Народу в театре было чуть больше четверти зала. Пока герцог, поводя жирными бедрами, пел про то, что «сердце красавицы склонно к изменам», я рассматривала театр. Он был под стать зрителям — опрятным и сдержанным. В бархатных креслах было так покойно, так тихо, что я даже забыла о сцене. Там, между делом, творилось что-то странное. Шут Риголетто выглядел устрашающе. Нет, ему не положено быть писаным красавцем, но это было вообще за гранью! Косматые брови кустились над его глазами. Их не было видно из-под бровастых зарослей. Оттуда метались только черные молнии. Молнии ярости и желчи обиженного Богом горбуна.
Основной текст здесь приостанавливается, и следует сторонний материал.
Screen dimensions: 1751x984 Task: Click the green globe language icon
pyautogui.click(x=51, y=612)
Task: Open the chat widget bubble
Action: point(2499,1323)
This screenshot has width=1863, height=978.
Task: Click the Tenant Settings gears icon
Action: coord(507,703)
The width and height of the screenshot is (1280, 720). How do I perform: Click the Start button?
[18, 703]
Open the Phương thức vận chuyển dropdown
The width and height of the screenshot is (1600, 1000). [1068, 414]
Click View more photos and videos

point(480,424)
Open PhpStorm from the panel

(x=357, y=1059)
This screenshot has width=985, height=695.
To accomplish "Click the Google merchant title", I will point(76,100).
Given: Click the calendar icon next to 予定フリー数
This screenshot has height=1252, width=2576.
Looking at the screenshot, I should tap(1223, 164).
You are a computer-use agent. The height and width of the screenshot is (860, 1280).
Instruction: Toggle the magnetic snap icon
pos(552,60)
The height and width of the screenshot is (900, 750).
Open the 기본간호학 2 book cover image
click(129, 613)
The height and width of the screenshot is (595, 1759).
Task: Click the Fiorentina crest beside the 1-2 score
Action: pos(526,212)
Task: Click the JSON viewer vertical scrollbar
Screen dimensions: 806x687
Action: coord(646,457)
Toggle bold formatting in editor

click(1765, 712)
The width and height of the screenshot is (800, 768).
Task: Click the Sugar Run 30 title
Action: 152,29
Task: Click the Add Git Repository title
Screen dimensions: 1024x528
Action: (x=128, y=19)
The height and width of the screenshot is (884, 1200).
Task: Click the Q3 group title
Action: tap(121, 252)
Не став дожидаться, пока честный убийца Спарафучилле прирежет дочку шута, я покинула театр. Вдогонку мне неслись вопли оскорбленного Риголетто и вечно-игривая песенка герцога.

От театра к гостинице вели две дороги. Одна «просторная, дорога торная» через площадь центрального универмага, другая малолюдная, через аллею, обсаженную тополями и старую трамвайную линию. Шалая звезда моя выбрала для меня вторую. Охота пуще неволи.

Пройдя несколько метров, я услышала шум. Два щуплых подростка вырывали сумку из рук пожилой женщины. Один из них еще зажимал ей рот и елозил руками у нее под юбкой. Женщина была худенькая, волосы ее сбились и вытаращенные от ужаса глаза остановились на мне.

— М-м-мо-ми-те! — промычала она.

Я не знаю, что мне помогло тогда. По всем видимым и невидимым причинам я должна была очутиться рядом с женщиной в точно таком же состоянии. Но, то ли я была непуганой (а как же иначе я бы выбрала эту дорогу?!), то ли звезда моя меня охраняла, то ли, как говорила моя бабушка: «если ты, или твои родители сделали кому-то добро, оно непременно защитит тебя в нужную минуту».